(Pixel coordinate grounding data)
_____

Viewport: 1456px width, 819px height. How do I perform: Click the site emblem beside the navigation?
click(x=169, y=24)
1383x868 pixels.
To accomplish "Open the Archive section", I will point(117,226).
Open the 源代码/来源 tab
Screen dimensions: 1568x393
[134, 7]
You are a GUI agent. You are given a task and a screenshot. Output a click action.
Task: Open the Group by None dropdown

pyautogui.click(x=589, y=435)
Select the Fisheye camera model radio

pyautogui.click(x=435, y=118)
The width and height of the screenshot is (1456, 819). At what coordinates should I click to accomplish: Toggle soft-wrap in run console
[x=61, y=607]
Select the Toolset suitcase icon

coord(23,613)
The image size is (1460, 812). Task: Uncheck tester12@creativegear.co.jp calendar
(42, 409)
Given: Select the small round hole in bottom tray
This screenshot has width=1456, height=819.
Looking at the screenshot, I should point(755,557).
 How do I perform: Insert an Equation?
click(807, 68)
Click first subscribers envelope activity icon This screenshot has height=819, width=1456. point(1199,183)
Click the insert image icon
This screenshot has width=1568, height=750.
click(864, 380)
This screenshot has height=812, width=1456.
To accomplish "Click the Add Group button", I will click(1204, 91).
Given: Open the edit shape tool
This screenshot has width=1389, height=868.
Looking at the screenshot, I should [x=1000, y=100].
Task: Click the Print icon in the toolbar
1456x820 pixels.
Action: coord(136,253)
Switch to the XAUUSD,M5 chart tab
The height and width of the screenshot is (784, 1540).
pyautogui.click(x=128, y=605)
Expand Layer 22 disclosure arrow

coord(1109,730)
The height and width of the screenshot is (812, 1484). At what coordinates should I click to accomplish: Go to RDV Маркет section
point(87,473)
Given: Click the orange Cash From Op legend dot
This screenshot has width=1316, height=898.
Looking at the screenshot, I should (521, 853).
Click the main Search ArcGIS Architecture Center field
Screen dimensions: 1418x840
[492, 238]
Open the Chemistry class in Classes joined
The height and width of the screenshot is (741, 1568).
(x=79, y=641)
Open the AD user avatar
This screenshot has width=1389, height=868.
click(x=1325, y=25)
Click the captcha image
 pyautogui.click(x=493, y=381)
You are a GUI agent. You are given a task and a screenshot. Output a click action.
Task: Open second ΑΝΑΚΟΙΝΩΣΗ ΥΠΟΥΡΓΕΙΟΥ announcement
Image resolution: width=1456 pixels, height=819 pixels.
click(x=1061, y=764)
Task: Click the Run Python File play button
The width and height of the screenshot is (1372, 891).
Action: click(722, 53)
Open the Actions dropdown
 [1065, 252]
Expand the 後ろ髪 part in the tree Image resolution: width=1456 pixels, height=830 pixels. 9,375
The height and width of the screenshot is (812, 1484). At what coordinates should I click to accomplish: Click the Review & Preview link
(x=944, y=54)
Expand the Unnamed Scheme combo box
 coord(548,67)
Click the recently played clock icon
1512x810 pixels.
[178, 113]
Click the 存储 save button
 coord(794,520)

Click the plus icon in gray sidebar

_____

Reproduce, with both ends included, the lines from the one holding "1456x820 pixels." to the end of the records above.

> [Reply to the exercise]:
1456x820 pixels.
Action: coord(136,253)
Switch to the XAUUSD,M5 chart tab
The height and width of the screenshot is (784, 1540).
pyautogui.click(x=128, y=605)
Expand Layer 22 disclosure arrow

coord(1109,730)
The height and width of the screenshot is (812, 1484). At what coordinates should I click to accomplish: Go to RDV Маркет section
point(87,473)
Given: Click the orange Cash From Op legend dot
This screenshot has width=1316, height=898.
Looking at the screenshot, I should (521, 853).
Click the main Search ArcGIS Architecture Center field
Screen dimensions: 1418x840
[492, 238]
Open the Chemistry class in Classes joined
The height and width of the screenshot is (741, 1568).
(x=79, y=641)
Open the AD user avatar
This screenshot has width=1389, height=868.
click(x=1325, y=25)
Click the captcha image
 pyautogui.click(x=493, y=381)
You are a GUI agent. You are given a task and a screenshot. Output a click action.
Task: Open second ΑΝΑΚΟΙΝΩΣΗ ΥΠΟΥΡΓΕΙΟΥ announcement
Image resolution: width=1456 pixels, height=819 pixels.
click(x=1061, y=764)
Task: Click the Run Python File play button
The width and height of the screenshot is (1372, 891).
Action: click(722, 53)
Open the Actions dropdown
 [1065, 252]
Expand the 後ろ髪 part in the tree Image resolution: width=1456 pixels, height=830 pixels. 9,375
The height and width of the screenshot is (812, 1484). At what coordinates should I click to accomplish: Click the Review & Preview link
(x=944, y=54)
Expand the Unnamed Scheme combo box
 coord(548,67)
Click the recently played clock icon
1512x810 pixels.
[178, 113]
Click the 存储 save button
 coord(794,520)

Click the plus icon in gray sidebar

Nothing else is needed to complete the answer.